_To do_
In the passage on the conflict in Tigray, what share of the necessary aid does Gemma Connell say has reached Tigray since July?

_Selected passage_
* * * * *
What has made matters worse is that attempts to get aid into the conflict zone have been actively prevented. Over the summer, aid workers were murdered in the Tigray region by unknown assailants. Others have been injured or threatened. Last week, a UN humanitarian flight on its way into the epicenter of the conflict was ordered to abort landing when two government airstrikes hit the northern region of Tigray. The flight, which was carrying supplies and a group of humanitarian workers, was forced to return to Ethiopia’s capital. It marked the first time a UN humanitarian flight was forced to abandon a mission to Tigray because of airstrikes.
“We’re obviously concerned about what has taken place today,” said Gemma Connell, the top UN aid official for southern and eastern Africa, in a conference call with reporters hours after the plane was forced to abort landing. Ms. Connell says only 15 percent of the necessary aid has reached Tigray since July. “[The UN] and nongovernmental organizations are making every effort to continue delivering assistance to millions of people in desperate need,” said Martin Griffiths, the UN undersecretary general for humanitarian affairs, during an angry statement issued later the same day. “Conflict dynamics make this increasingly difficult.” Mr. Griffiths emphasized that the UN had not received any prior warning of the attacks and had been given the necessary clearances for the flight.
The conflict has shattered the West’s view of Ethiopian Prime Minister Abiy Ahmed, who was awarded the Nobel Peace Prize in 2019 for bringing an end to the decades-long conflict with neighboring Eritrea. When Ahmed was elected in 2018, ending the TPLF’s 27-year rule, he emphasized reforms that would bring Ethiopia out of poverty and hunger. Yet growing tensions with the TPLF erupted into war last November when Mr. Ahmed accused the TPLF of attacking a federal army base and ordered the invasion of Tigray. At the time, the Prime Minister confidently proclaimed that the conflict would be over within weeks. Nearly a year later, the fighting in Ethiopia is spinning out of control and the delicate ethnic patchwork of the nation is coming apart at the seams.
Tensions have also escalated between Prime Minister Ahmed and the United States, which has been a source of aid to Ethiopia. For months, the U.S. has tried in vain to pressure Mr. Ahmed to find a peaceful resolution to the Tigrayan conflict. Last month, President Biden signed an executive order that threatened sweeping sanctions on Ethiopia in an attempt to force Prime Minister Ahmed to stop the war. The Prime Minister replied bitterly, issuing a statement that accused Western nations of neocolonialist bias and showing no signs of resolving the conflict in Tigray.
* * * * *
_Collected data_
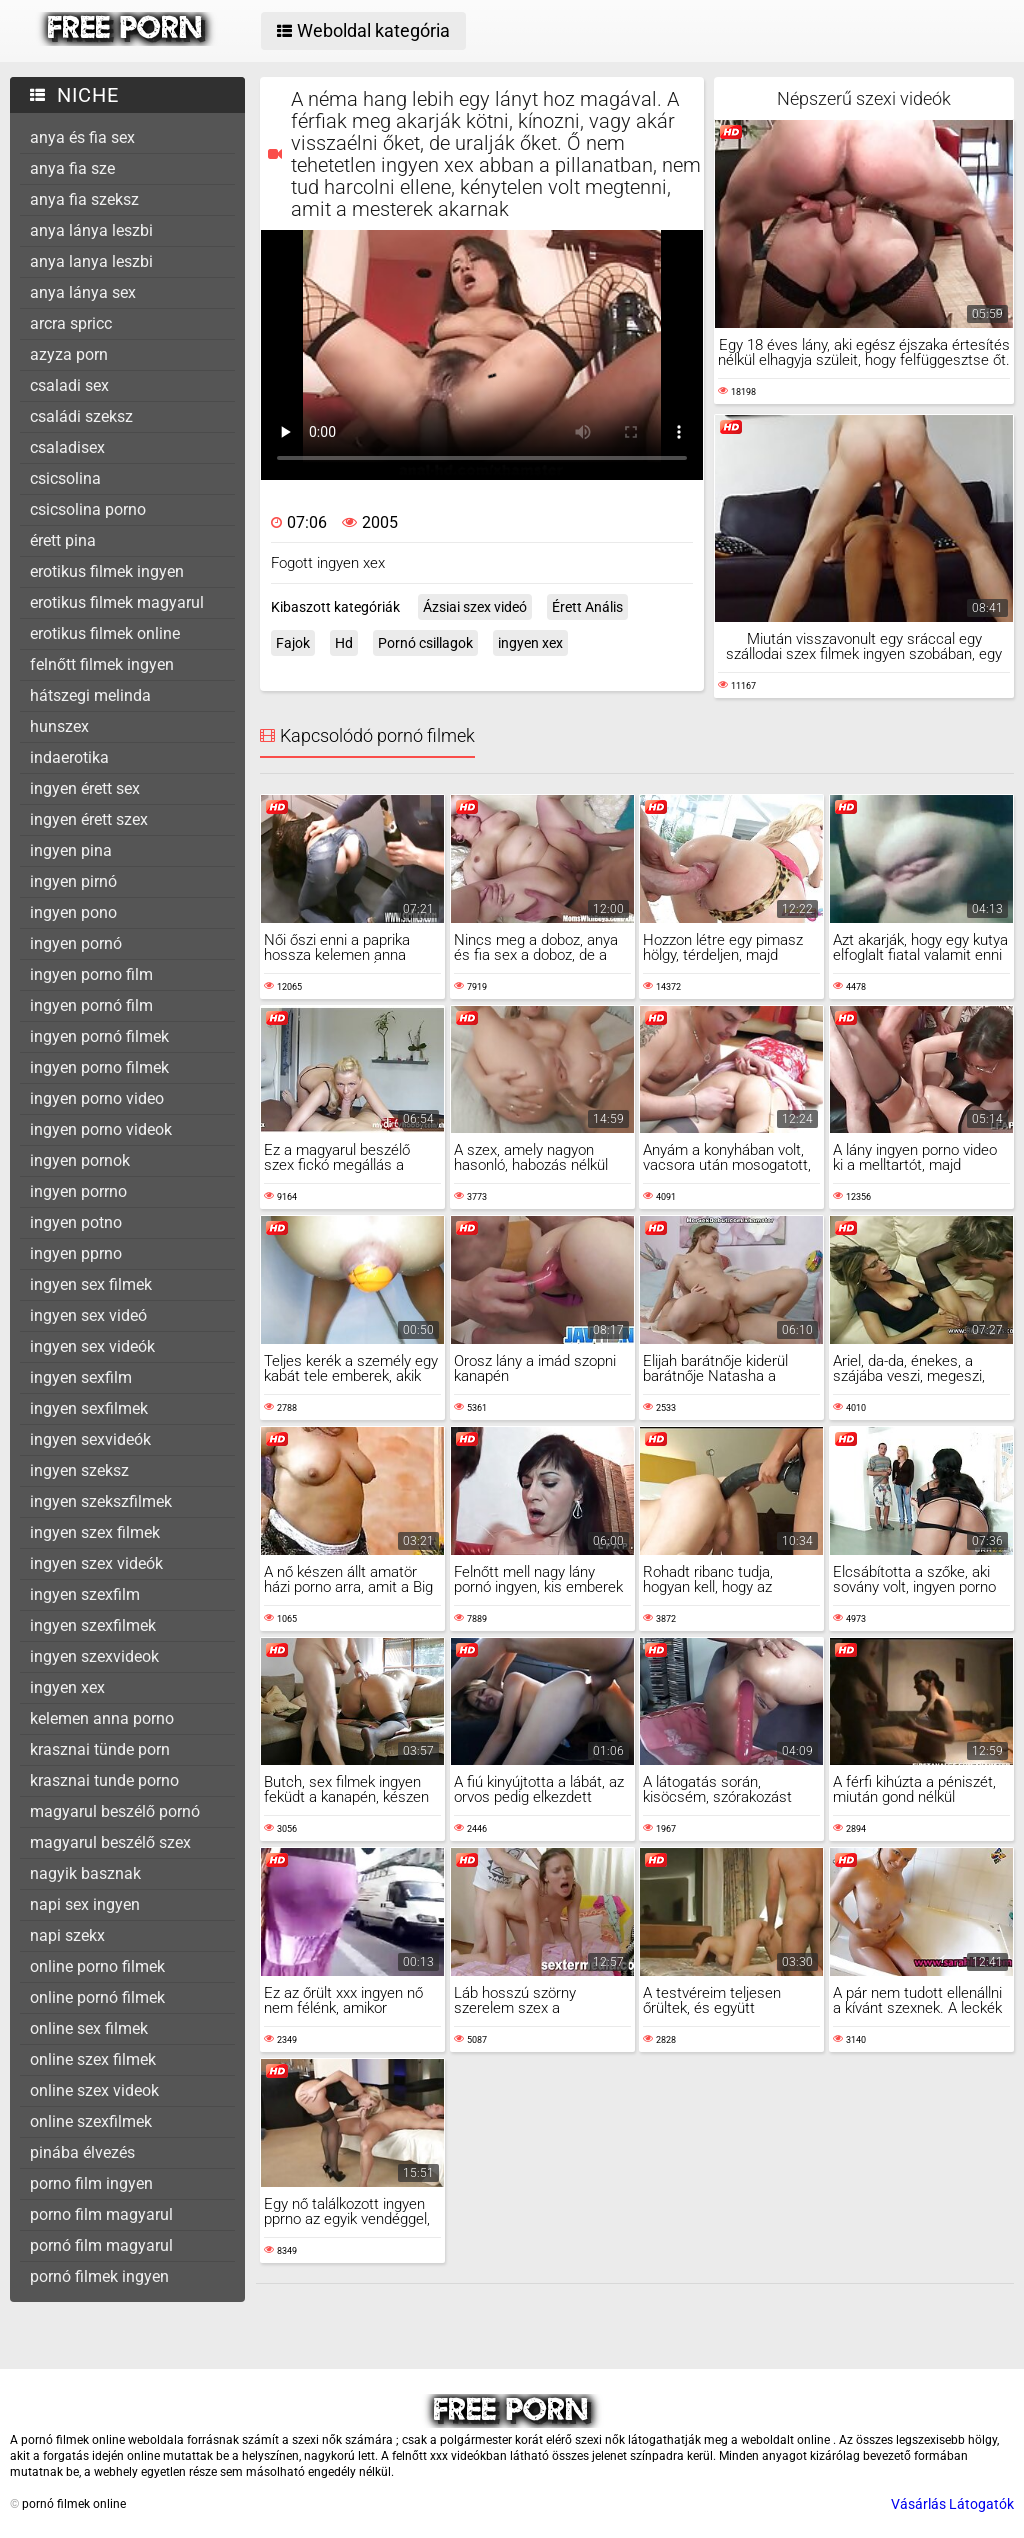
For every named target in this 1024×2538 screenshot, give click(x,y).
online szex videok (94, 2090)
* * * * *
_Exercise result_
Only 15 percent.